X_sampled : pd.DataFrame
Sampled data used for calculation.
pd_calculator : PartialDependenceCalculator
Object used to calculate and store partial dependence values.

References

Constructor for PartialDependenceBasedImportance

Expand source code
class PartialDependenceBasedImportance(FeatureImportanceMethod):
    """
    Partial Dependence Based Feature Importance.
    It is used for calculating feature importance for partial dependence based feature interaction methods:
    Friedman's H-statistic and Greenwell methods.


    Attributes
    ----------
    method : str 
        Method name.
    feature_importance : pd.DataFrame 
        Feature importance values.
    features_included : List[str]
        List of features for which importance is calculated.
    X_sampled: pd.DataFrame
        Sampled data used for calculation.
    pd_calculator : PartialDependenceCalculator
        Object used to calculate and store partial dependence values.

    References
    ----------
    - https://arxiv.org/abs/1805.04755
    """

    def __init__(self):
        """Constructor for PartialDependenceBasedImportance"""
        super().__init__(ImportanceMethod.PDP_BASED_IMPORTANCE)

    def importance(
        self,
        model,
        X: pd.DataFrame,
        n: int = None,
        predict_function: Optional[Callable] = None,
        features: Optional[List[str]] = None,
        show_progress: bool = False,
        batchsize: int = 2000,
        pd_calculator: Optional[PartialDependenceCalculator] = None,
    ):
        """Calculates Partial Dependence Based Feature Importance.
        
        Parameters
        ----------
        model : object
             Model for which importance will be calculated, should have predict_proba or predict method, or predict_function should be provided. 
        X : pd.DataFrame
             Data used to calculate importance.

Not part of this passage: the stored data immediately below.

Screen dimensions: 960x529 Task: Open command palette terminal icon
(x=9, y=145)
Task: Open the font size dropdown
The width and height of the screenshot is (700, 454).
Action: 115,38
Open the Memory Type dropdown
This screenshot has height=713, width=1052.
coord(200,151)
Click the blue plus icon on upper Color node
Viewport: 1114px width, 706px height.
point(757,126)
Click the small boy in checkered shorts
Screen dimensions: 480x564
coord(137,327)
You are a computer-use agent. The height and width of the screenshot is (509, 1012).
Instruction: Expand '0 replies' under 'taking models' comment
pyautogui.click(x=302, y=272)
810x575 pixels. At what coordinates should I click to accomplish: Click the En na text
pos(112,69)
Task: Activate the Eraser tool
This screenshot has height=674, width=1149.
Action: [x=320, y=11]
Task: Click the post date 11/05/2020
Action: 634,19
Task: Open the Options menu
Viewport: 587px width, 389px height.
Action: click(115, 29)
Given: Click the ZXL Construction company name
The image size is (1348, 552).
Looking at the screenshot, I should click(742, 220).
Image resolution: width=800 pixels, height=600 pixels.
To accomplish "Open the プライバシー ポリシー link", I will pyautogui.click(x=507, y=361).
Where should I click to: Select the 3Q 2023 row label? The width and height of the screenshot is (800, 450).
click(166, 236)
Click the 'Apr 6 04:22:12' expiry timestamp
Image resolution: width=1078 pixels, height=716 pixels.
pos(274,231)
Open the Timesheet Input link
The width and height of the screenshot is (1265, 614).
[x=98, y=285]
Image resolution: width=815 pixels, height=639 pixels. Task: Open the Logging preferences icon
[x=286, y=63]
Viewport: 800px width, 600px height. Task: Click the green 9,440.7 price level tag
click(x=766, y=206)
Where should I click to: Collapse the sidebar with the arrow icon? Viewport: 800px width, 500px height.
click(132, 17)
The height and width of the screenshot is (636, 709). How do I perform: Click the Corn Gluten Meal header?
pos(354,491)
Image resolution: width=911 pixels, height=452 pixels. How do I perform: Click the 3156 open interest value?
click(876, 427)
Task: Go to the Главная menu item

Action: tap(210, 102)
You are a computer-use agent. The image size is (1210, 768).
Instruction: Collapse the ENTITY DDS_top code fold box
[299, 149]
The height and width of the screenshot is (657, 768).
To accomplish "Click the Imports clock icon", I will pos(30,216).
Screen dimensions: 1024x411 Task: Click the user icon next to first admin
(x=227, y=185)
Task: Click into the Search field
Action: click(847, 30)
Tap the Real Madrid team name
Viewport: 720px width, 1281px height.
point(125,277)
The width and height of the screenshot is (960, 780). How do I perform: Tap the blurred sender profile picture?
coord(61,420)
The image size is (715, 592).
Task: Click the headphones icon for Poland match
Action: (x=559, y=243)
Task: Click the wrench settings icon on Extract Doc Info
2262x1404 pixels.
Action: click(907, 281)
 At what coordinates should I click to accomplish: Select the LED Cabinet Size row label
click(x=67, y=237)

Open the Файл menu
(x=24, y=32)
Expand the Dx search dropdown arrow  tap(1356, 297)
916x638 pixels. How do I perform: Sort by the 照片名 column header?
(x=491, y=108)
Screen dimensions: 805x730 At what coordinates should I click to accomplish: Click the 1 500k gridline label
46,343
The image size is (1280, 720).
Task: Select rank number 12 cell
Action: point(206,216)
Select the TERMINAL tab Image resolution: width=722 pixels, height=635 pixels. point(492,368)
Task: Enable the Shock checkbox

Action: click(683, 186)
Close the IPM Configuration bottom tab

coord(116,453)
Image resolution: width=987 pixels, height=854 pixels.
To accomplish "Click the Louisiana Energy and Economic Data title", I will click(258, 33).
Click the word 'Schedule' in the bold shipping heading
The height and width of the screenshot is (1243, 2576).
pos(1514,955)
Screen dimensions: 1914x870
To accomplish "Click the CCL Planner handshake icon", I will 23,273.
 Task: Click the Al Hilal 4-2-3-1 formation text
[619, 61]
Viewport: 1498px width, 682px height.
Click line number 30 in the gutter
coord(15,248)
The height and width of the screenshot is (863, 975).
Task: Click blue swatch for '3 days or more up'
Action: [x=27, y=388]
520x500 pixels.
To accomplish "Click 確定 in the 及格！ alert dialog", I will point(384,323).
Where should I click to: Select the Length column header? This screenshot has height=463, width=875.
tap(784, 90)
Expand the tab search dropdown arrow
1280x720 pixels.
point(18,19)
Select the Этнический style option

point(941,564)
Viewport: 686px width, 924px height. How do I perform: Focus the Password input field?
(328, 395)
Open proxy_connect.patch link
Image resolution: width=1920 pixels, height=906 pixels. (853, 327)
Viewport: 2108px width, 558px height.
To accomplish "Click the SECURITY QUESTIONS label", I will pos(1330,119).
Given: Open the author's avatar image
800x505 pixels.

If n is not None, n rows from X will be sampled. 
        n : int, optional
            Number of samples to be used for calculation of importance. If None, all rows from X will be used. Default is None.
        predict_function : Callable, optional
            Function used to predict model output. It should take model and dataset and outputs predictions. 
            If None, `predict_proba` method will be used if it exists, otherwise `predict` method. Default is None.
        features : List[str], optional
            List of features for which importance will be calculated. If None, all features from X will be used. Default is None.
        show_progress : bool
            If True, progress bar will be shown. Default is False.
        batchsize : int
            Batch size for calculating partial dependence. Data for prediction are collected until the number of rows exceeds batchsize. 
            Then, the `predict_function` is called, jointly for the entire batch of observations. It speeds up the operation of the method
            by reducing the number of `predict_function` calls.
            Default is 2000.
        pd_calculator : PartialDependenceCalculator, optional
            PartialDependenceCalculator object containing partial dependence values for a given model and dataset. 
            Providing this object speeds up the calculation as partial dependence values do not need to be recalculated.
            If None, it will be created from scratch. Default is None.

        Returns
        -------
        pd.DataFrame
            Result dataframe containing feature importance with columns: "Feature", "Importance"
        """
        self.predict_function = get_predict_function(model, predict_function)
        self.X_sampled = sample_if_not_none(self._random_generator, X, n)
        self.features_included = all_if_none(X.columns, features)
  

        if pd_calculator is None:
            self.pd_calculator = PartialDependenceCalculator(model, self.X_sampled, self.predict_function, batchsize)
        else: 
            if pd_calculator.model != model:
                raise ValueError("Model in PDP calculator is different than the model in the method.")
            if not pd_calculator.X.equals(self.X_sampled):
                raise ValueError("Data in PDP calculator is different than the data in the method.")
            self.pd_calculator = pd_calculator

        self.feature_importance = self._pdp_importance(show_progress)
        return self.feature_importance

    @property
    def importance_ascending_order(self):
        return False

    def _pdp_importance(self, show_progress: bool) -> pd.DataFrame:
        self.pd_calculator.calculate_pd_single(show_progress=show_progress)

        importance = []
        num_features, _ = split_features_num_cat(self.X_sampled, self.features_included)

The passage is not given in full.